**WHAT TO DO**
Excluding pictures, retype the line with "You are a computer-use" and each line that follows it to the end of the data below, word for word.

Entries taken from a collection:
- - - - - - -

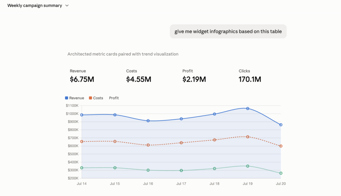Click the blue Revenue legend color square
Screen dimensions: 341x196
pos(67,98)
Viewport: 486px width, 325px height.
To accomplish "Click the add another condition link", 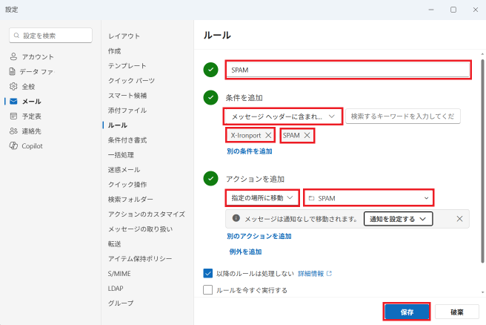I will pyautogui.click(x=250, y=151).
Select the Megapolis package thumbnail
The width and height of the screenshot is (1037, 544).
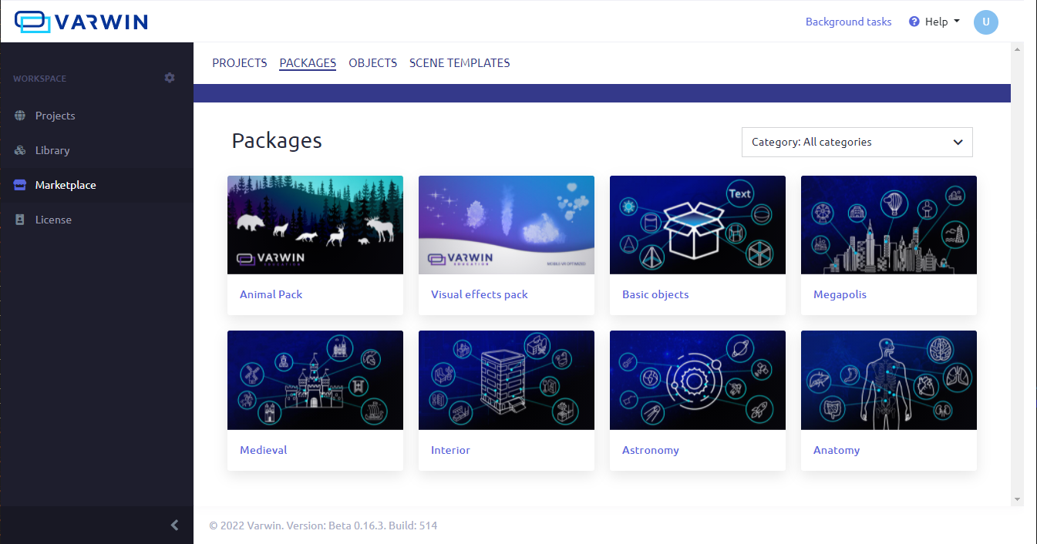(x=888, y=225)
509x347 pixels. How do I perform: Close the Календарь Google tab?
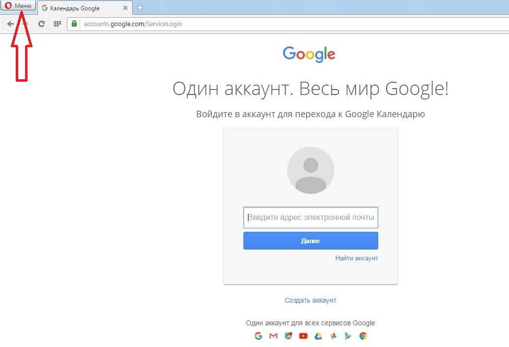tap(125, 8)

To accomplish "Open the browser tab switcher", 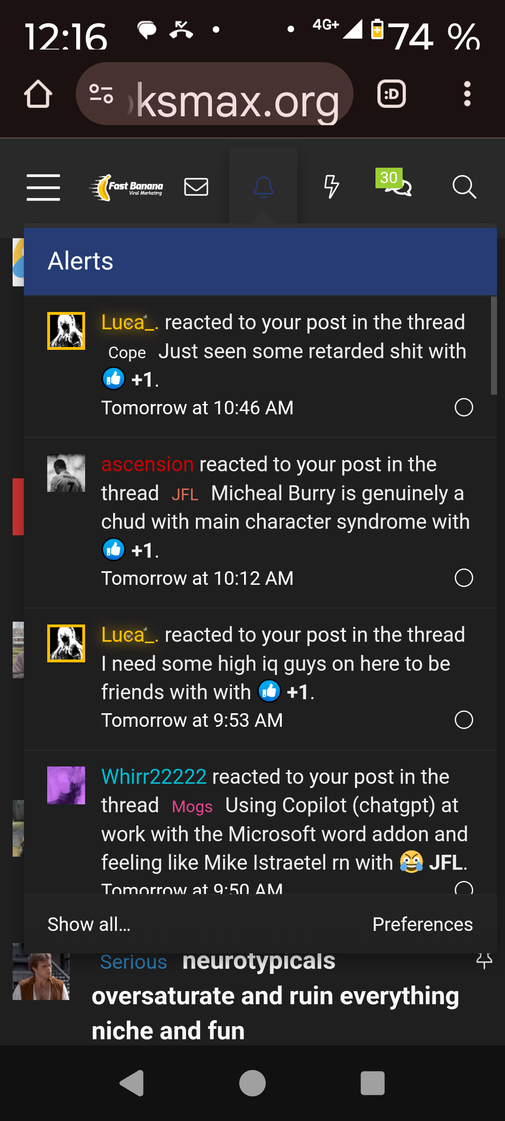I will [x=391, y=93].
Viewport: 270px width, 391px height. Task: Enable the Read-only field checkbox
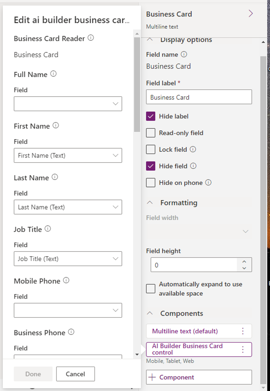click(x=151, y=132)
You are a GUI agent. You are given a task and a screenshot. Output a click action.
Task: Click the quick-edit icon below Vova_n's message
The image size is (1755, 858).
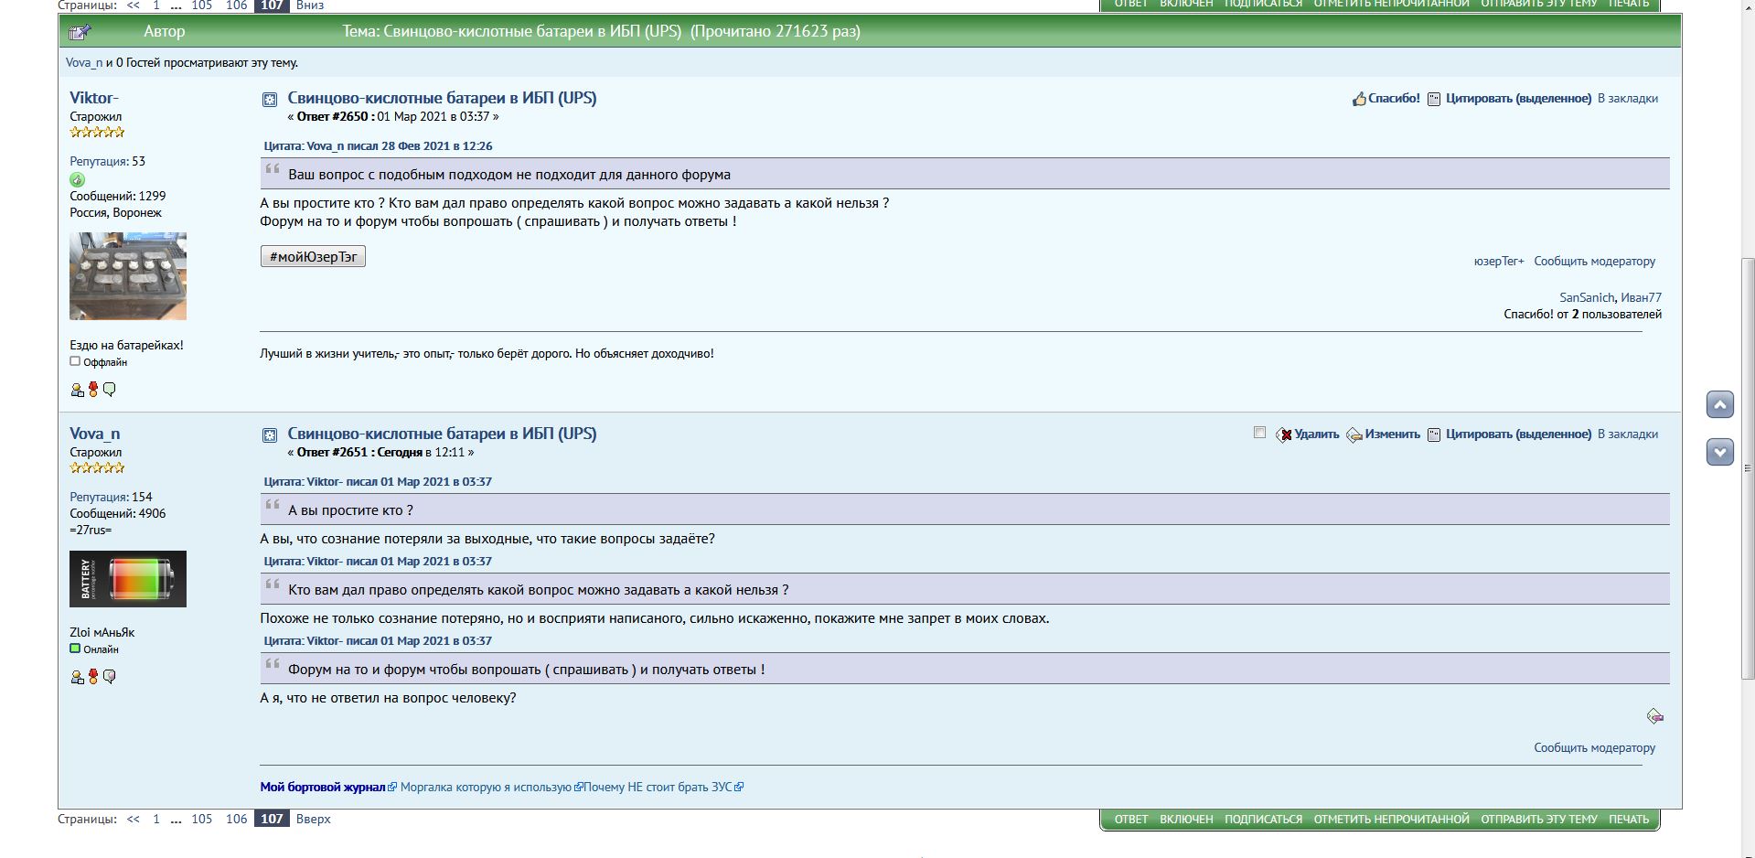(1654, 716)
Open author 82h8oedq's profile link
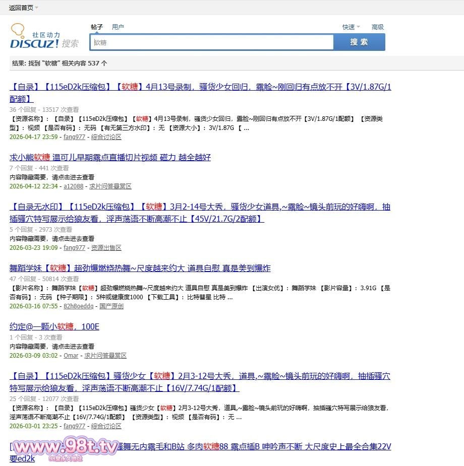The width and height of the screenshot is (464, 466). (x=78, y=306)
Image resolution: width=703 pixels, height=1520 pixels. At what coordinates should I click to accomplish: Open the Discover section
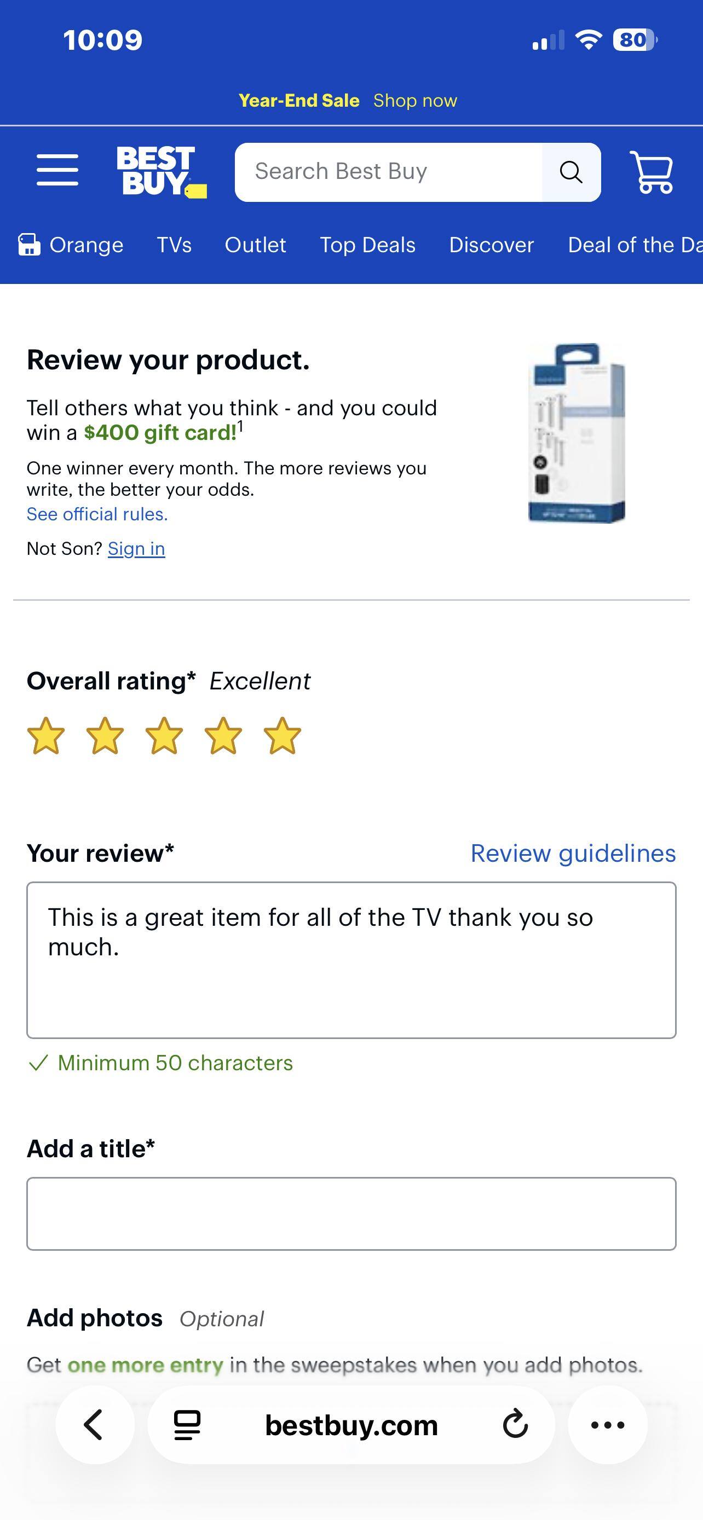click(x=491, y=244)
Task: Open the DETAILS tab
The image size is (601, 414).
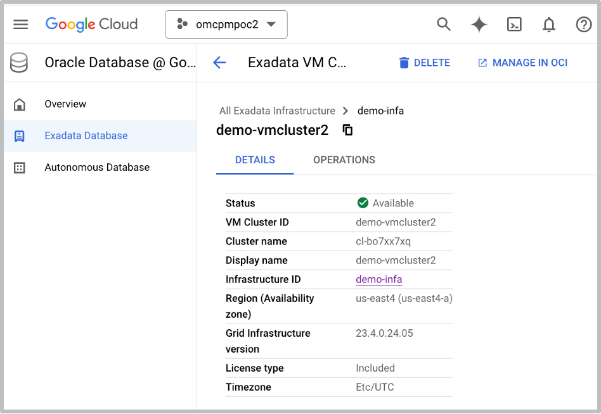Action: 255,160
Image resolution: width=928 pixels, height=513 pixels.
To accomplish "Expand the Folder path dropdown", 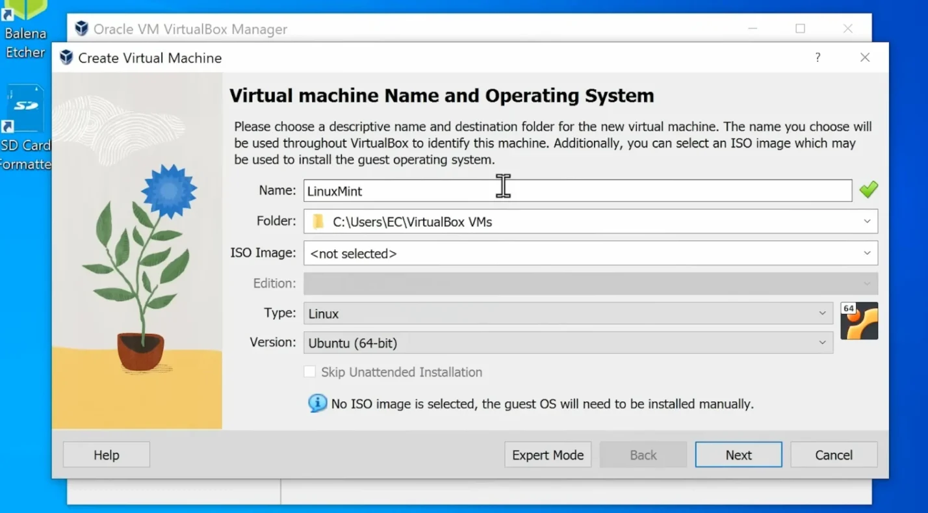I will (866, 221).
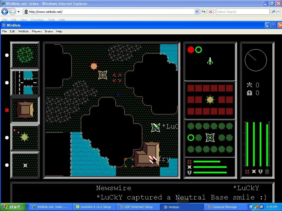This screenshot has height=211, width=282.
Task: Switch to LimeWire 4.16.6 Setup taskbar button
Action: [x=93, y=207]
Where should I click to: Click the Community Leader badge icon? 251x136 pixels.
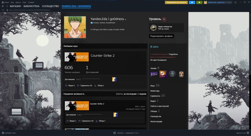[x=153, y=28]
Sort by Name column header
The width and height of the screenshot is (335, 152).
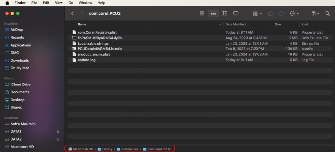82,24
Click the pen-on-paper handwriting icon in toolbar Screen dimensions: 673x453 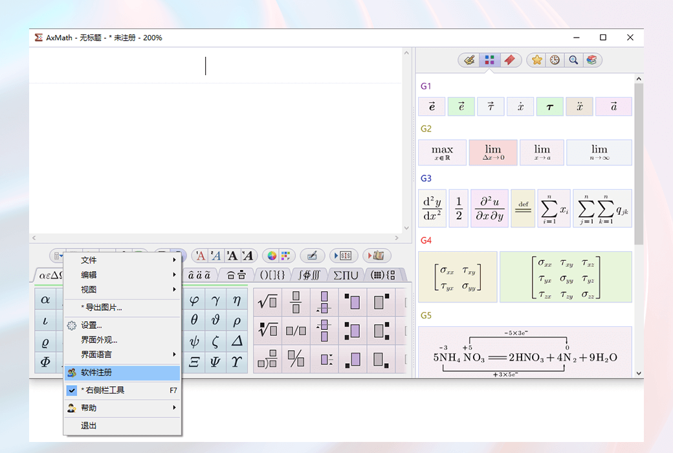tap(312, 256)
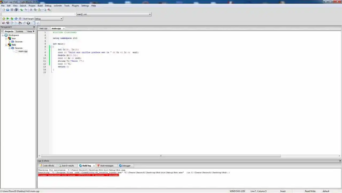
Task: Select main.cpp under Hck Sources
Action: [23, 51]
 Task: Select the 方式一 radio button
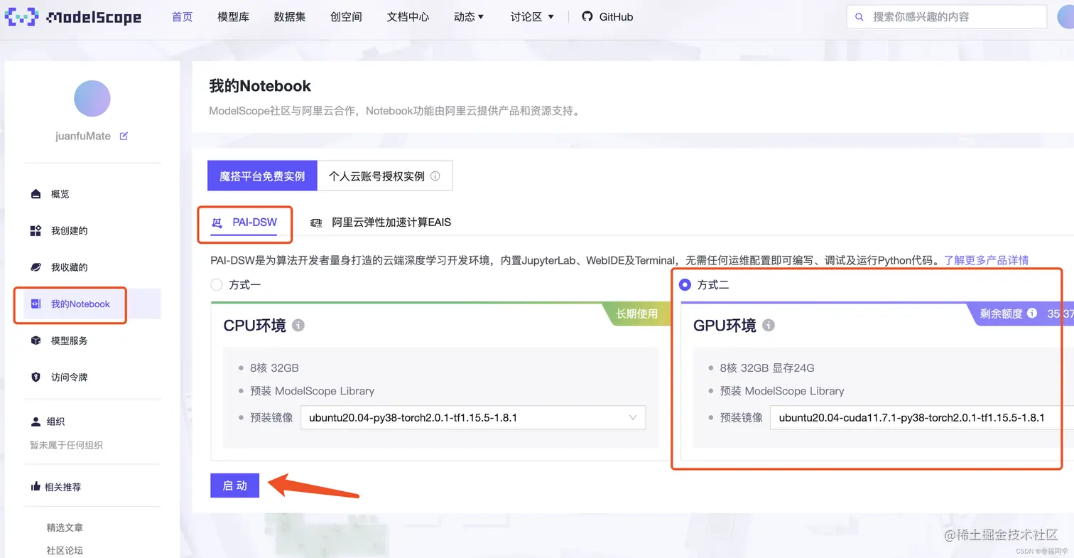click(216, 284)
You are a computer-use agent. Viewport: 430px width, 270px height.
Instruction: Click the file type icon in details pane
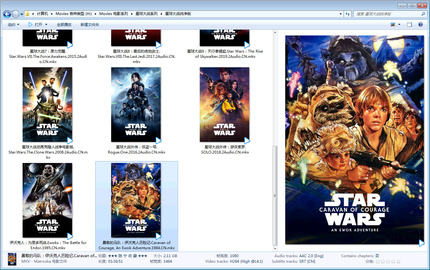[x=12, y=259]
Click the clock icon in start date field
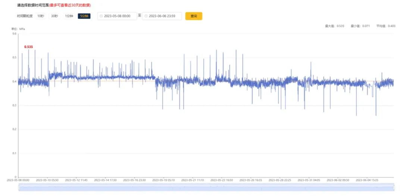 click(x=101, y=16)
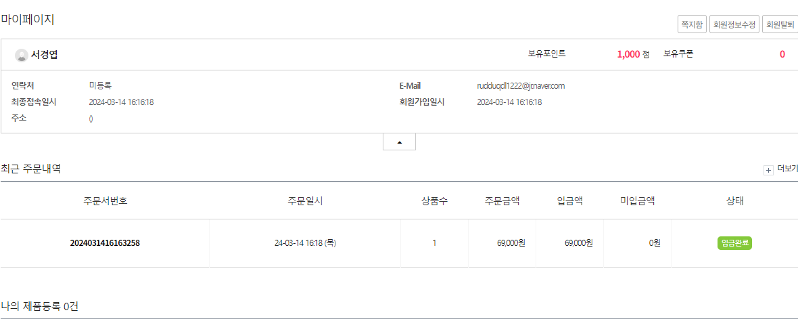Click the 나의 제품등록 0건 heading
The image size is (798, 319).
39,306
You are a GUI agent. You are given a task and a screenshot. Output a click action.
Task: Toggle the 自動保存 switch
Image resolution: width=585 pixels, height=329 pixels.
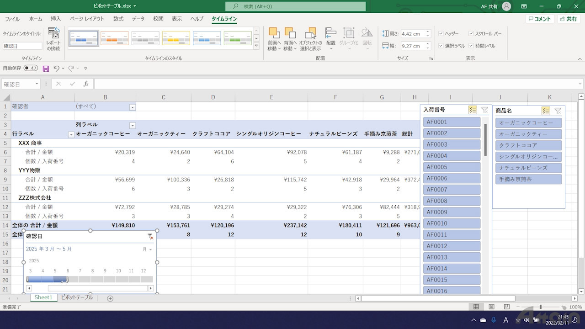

- - - - - - -

**SOLUTION TO THE EXERCISE**
You are a computer-use agent. Viewport: 430px width, 270px height.
Instruction: Click the file type icon in details pane
[x=12, y=259]
Click the clock icon in start date field
 click(x=101, y=16)
Click the 나의 제품등록 0건 heading
The image size is (798, 319).
39,306
You are a GUI agent. You are given a task and a screenshot. Output a click action.
Task: Toggle the 自動保存 switch
Image resolution: width=585 pixels, height=329 pixels.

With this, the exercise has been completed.